Quick answer: Keep the form short and low-friction, prompt for the details that make a report actionable, capture technical context automatically, and confirm submission. A good form balances useful information with not asking too much.
A bug-reporting form is a balance: ask too little and reports are useless, ask too much and players abandon it. Here are the best practices for a bug-reporting form.
Keep the Form Short and Low-Friction
Every field you add loses some players who won't finish, so keep the form short and low-friction, ask only for what genuinely helps, since a form that's quick to complete gets far more submissions than a long one. The best form respects the player's effort while still getting useful information.
Bugnet's in-game reporting keeps the player's part short while capturing context automatically. Keeping the form short and low-friction maximizes how many players actually submit, since a long form's completion rate drops with every additional field.
Prompt for the Details That Make a Report Actionable
Within a short form, prompt for the details that matter, what happened, what they expected, what they were doing, so reports are actionable rather than just it's broken. Good prompts guide players to provide the useful information without them having to know what's useful.
Bugnet structures reports to capture the useful details. Prompting for the right details is what makes a short form still produce actionable reports, by guiding players to the information that helps rather than leaving them to guess.
Capture Technical Context Automatically and Confirm Submission
Players can't provide technical details, so capture device, version, and state automatically rather than asking, and confirm submission so the player knows it worked.
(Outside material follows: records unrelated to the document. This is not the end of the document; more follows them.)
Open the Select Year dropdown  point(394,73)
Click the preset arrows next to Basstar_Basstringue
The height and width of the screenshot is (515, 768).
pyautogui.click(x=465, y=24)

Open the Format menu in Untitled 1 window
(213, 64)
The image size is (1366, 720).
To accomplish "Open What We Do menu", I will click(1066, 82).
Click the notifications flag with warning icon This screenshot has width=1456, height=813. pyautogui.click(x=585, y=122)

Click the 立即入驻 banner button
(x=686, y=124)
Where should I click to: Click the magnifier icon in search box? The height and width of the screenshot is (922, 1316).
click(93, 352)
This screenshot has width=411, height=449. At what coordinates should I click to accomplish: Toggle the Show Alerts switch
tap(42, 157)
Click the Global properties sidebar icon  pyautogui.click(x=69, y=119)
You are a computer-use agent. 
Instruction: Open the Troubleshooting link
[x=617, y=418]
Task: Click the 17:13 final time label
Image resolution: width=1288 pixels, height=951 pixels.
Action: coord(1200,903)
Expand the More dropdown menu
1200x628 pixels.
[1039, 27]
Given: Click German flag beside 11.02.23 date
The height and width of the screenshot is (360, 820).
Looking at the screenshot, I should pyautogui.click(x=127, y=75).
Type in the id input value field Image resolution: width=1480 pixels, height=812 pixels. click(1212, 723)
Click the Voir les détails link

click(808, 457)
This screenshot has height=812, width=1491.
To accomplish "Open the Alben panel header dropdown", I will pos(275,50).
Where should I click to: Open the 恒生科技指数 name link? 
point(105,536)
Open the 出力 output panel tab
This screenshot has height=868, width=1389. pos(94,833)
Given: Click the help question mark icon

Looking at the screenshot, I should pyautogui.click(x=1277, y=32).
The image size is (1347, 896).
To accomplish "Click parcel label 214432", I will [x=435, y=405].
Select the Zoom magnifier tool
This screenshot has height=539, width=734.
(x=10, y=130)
Automatic context keeps the form short while making reports actionable, and confirmation closes the loop so players trust the form and report again.
Bugnet captures device, version, and breadcrumb context automatically and confirms reports. So practice a bug-reporting form by keeping it short and low-friction, prompting for the details that make reports actionable, and capturing technical context automatically with confirmation, balancing useful information against the friction that makes players abandon it.
Keep the form short and low-friction, prompt for the details that make a report actionable, capture technical context automatically, and confirm submission. A good form balances useful information with not asking too much.